Spectrum of patients undergoing CRS and HIPEC varies in different studies. Factors which can influence the disease spectrum include type of surgical specialty and referral patterns. Most of the studies evaluating CRS and HIPEC from the west have a preponderance of tumors of gastrointestinal tract origin. In a study published by Levine et al. comprising 1000 patients, 47.2% of the tumors were of appendiceal origin and 24.8% colorectal origin, and only 6.9% were that of ovarian origin [23,24,25]. In the current study, more than half of the patients had tumors of ovarian origin. Peritoneal metastases of colorectal origin and pseudomyxoma peritonei comprised one fourth of the volume. These trends are likely to change over a time period due to referral patterns and revision of guidelines based on results from ongoing randomized studies.

The average peritoneal carcinomatosis index (PCI) in our series was 9.3, lower than that reported in other contemporary series where mean PCI ranged from 11 to 16 [23, 26,27,28]. Perhaps, this is because of a stringent selection criteria used and preponderance of cases of carcinoma ovary receiving prior chemotherapy resulting in down staging and low PCI. The mean PCI for non-ovarian cancer patients was 11.1 in our series.

In view of the complexity and variations in protocols reported in literature, every institution planning to start CRS and HIPEC programs should have standard and uniform protocols pertaining to patient selection, prehabilitation, surgical technique, HIPEC methods, anesthesia, and ICU care for consistent outcomes. Meticulous documentation of patient and treatment details preferably in a structured electronic format is important, as it helps in performing audits for learning and facilitates analysis of data for outcomes .

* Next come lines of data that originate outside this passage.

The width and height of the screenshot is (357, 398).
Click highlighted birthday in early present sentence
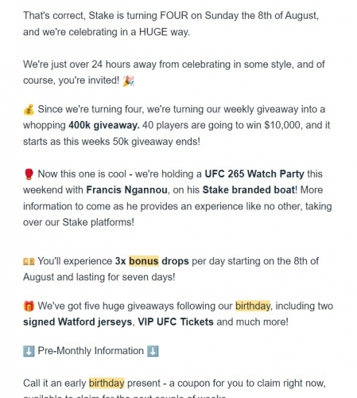tap(107, 384)
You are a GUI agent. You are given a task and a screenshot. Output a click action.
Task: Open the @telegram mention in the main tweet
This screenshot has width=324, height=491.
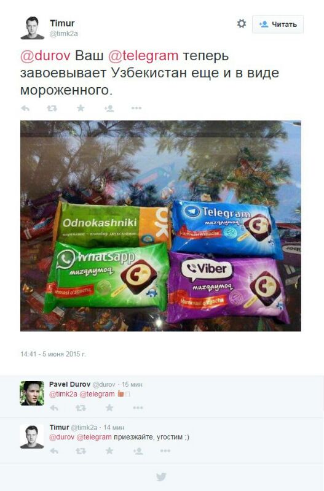point(143,56)
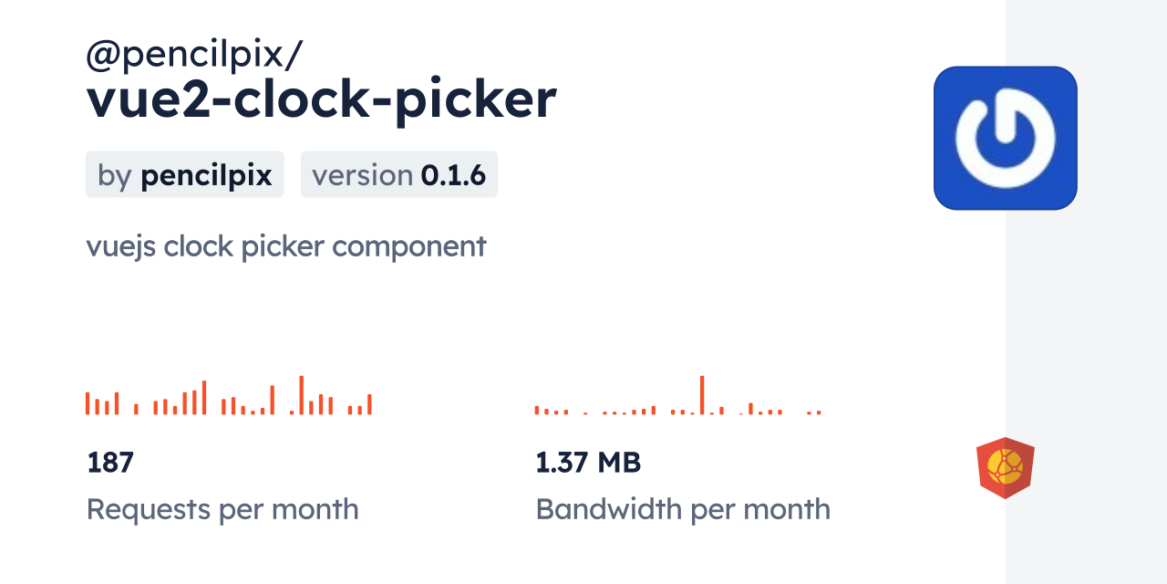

Preliminary meticulous exploration of the abdomen to document PCI and assess feasibility of optimal CRS is an important step which helps in early decision-making. We suggest a senior and experienced surgeon be involved in this part of the procedure. It is recommended to have a team of surgeons, well versed with the intricacies of CRS, to work together to avoid fatigue and errors. At our institution, two experienced surgeons performed majority of the procedures during the initial phase, and subsequently, trainees were allowed to perform simple peritonectomies under supervision. The surgical goal of CRS is to achieve an optimal cytoreduction status, balancing risk versus benefit. In the current study, 21.1% had total peritonectomy, and the remaining had partial disease-specific peritonectomy. For the HIPEC phase of surgery, adherence to safety protocols using safe and efficacious cytotoxic agents is key to success. Dosages of prior chemotherapy a patient has received should always be kept in mind while deciding the intraperitoneal chemotherapy dose so as to avoid toxicity.

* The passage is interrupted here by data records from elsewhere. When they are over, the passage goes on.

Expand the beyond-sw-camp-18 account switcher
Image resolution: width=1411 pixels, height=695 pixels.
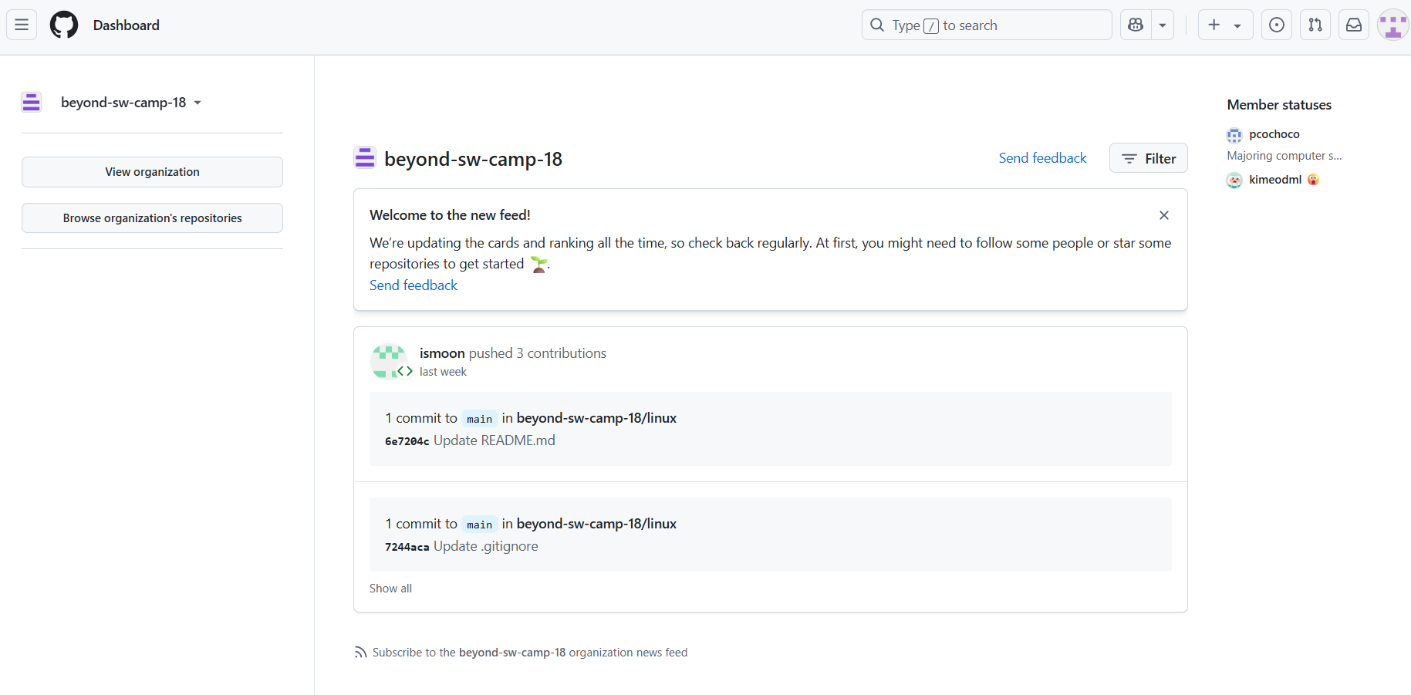click(131, 103)
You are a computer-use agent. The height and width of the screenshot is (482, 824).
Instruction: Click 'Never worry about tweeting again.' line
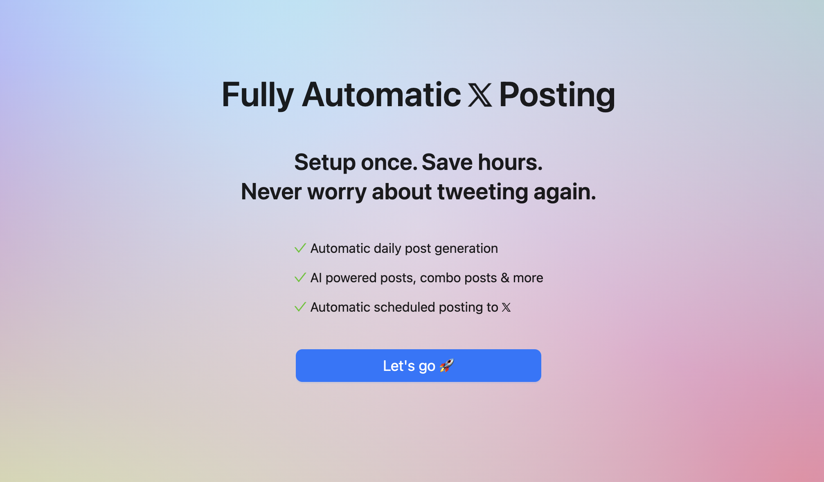pos(419,192)
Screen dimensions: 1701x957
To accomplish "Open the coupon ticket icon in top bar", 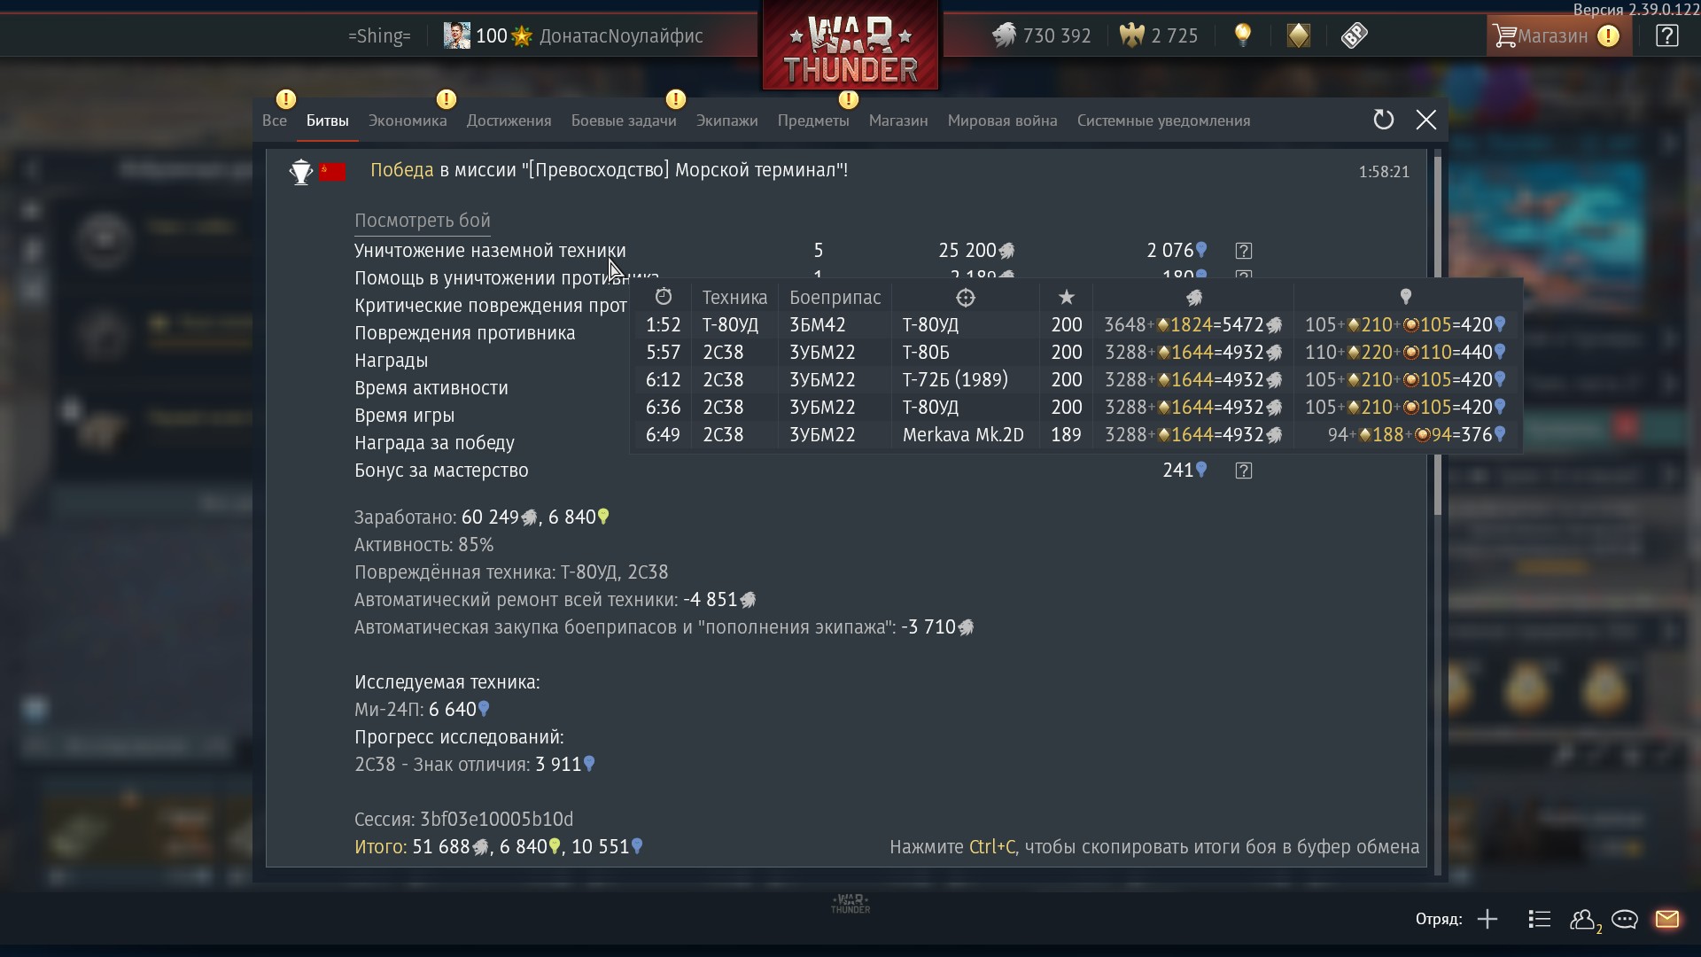I will tap(1355, 35).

Most of the initial studies reported very high morbidity and mortality with CRS and HIPEC [29, 30]. However, with increasing experience, contemporary studies are reporting an acceptable rate of morbidity and mortality [24, 31,32,33]. In the current study, perioperative morbidity occurred in 28.0% of patients. The most common morbidities encountered were deep vein thrombosis, subacute intestinal obstruction, sepsis, and burst abdomen. Morbidity of the current study is comparable to the morbidity reported in recent studies. Overall mortality in our experience was 3.5% which was acceptable in comparison to mortalities reported in recent studies ranging from 2 to 8.6%.

Conclusion

In conclusion, outcomes of the current study indicate that it is feasible to implement complex and resource-intensive treatment like CRS and HIPEC in resource-constrained hospitals in LMIC. The key to success is multidisciplinary team approach, protocol-based treatment delivery with strict adherence to patient selection criteria, surgical quality control, and optimal perioperative care.